▼
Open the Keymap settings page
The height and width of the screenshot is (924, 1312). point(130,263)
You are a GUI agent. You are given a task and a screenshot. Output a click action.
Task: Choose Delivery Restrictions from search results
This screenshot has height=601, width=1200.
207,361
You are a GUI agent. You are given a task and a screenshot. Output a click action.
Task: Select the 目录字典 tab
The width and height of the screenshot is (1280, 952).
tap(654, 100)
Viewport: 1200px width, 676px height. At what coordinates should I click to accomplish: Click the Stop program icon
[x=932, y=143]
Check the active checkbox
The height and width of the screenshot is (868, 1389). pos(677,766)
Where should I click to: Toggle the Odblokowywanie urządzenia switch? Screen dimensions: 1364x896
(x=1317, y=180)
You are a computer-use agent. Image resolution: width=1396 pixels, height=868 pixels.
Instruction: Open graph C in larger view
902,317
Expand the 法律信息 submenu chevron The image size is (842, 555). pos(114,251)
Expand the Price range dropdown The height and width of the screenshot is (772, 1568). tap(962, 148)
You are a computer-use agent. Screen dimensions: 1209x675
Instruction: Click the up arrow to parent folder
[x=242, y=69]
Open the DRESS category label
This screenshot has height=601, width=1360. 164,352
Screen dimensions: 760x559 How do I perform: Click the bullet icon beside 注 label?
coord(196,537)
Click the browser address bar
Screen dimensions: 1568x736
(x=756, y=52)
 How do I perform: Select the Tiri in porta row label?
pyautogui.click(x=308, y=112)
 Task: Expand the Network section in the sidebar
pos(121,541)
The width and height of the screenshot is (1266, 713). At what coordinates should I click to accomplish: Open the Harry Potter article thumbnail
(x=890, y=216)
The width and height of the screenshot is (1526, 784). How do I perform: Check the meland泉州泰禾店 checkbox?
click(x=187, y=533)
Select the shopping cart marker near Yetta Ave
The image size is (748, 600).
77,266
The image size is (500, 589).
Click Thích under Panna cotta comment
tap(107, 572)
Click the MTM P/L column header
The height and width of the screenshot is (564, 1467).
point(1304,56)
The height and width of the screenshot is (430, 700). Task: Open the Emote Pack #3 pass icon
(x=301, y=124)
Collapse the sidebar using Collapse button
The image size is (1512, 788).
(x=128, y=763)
▲
## Por hacer
Presenta los registros anteriores línea por línea como una tabla Markdown con dos columnas, Núm para el número de fila y Contenido para la línea. Omite las líneas en blanco.

## Resultado del ejercicio
| Núm | Contenido |
|---|---|
| 1 | Open the Keymap settings page |
| 2 | The height and width of the screenshot is (924, 1312). point(130,263) |
| 3 | You are a GUI agent. You are given a task and a screenshot. Output a click action. |
| 4 | Task: Choose Delivery Restrictions from search results |
| 5 | This screenshot has height=601, width=1200. |
| 6 | 207,361 |
| 7 | You are a GUI agent. You are given a task and a screenshot. Output a click action. |
| 8 | Task: Select the 目录字典 tab |
| 9 | The width and height of the screenshot is (1280, 952). |
| 10 | tap(654, 100) |
| 11 | Viewport: 1200px width, 676px height. At what coordinates should I click to accomplish: Click the Stop program icon |
| 12 | [x=932, y=143] |
| 13 | Check the active checkbox |
| 14 | The height and width of the screenshot is (868, 1389). pos(677,766) |
| 15 | Where should I click to: Toggle the Odblokowywanie urządzenia switch? Screen dimensions: 1364x896 |
| 16 | (x=1317, y=180) |
| 17 | You are a computer-use agent. Image resolution: width=1396 pixels, height=868 pixels. |
| 18 | Instruction: Open graph C in larger view |
| 19 | 902,317 |
| 20 | Expand the 法律信息 submenu chevron The image size is (842, 555). pos(114,251) |
| 21 | Expand the Price range dropdown The height and width of the screenshot is (772, 1568). tap(962, 148) |
| 22 | You are a computer-use agent. Screen dimensions: 1209x675 |
| 23 | Instruction: Click the up arrow to parent folder |
| 24 | [x=242, y=69] |
| 25 | Open the DRESS category label |
| 26 | This screenshot has height=601, width=1360. 164,352 |
| 27 | Screen dimensions: 760x559 How do I perform: Click the bullet icon beside 注 label? |
| 28 | coord(196,537) |
| 29 | Click the browser address bar |
| 30 | Screen dimensions: 1568x736 |
| 31 | (x=756, y=52) |
| 32 |  How do I perform: Select the Tiri in porta row label? |
| 33 | pyautogui.click(x=308, y=112) |
| 34 |  Task: Expand the Network section in the sidebar |
| 35 | pos(121,541) |
| 36 | The width and height of the screenshot is (1266, 713). At what coordinates should I click to accomplish: Open the Harry Potter article thumbnail |
| 37 | (x=890, y=216) |
| 38 | The width and height of the screenshot is (1526, 784). How do I perform: Check the meland泉州泰禾店 checkbox? |
| 39 | click(x=187, y=533) |
| 40 | Select the shopping cart marker near Yetta Ave |
| 41 | The image size is (748, 600). |
| 42 | 77,266 |
| 43 | The image size is (500, 589). |
| 44 | Click Thích under Panna cotta comment |
| 45 | tap(107, 572) |
| 46 | Click the MTM P/L column header |
| 47 | The height and width of the screenshot is (564, 1467). |
| 48 | point(1304,56) |
| 49 | The height and width of the screenshot is (430, 700). Task: Open the Emote Pack #3 pass icon |
| 50 | (x=301, y=124) |
| 51 | Collapse the sidebar using Collapse button |
| 52 | The image size is (1512, 788). |
| 53 | (x=128, y=763) |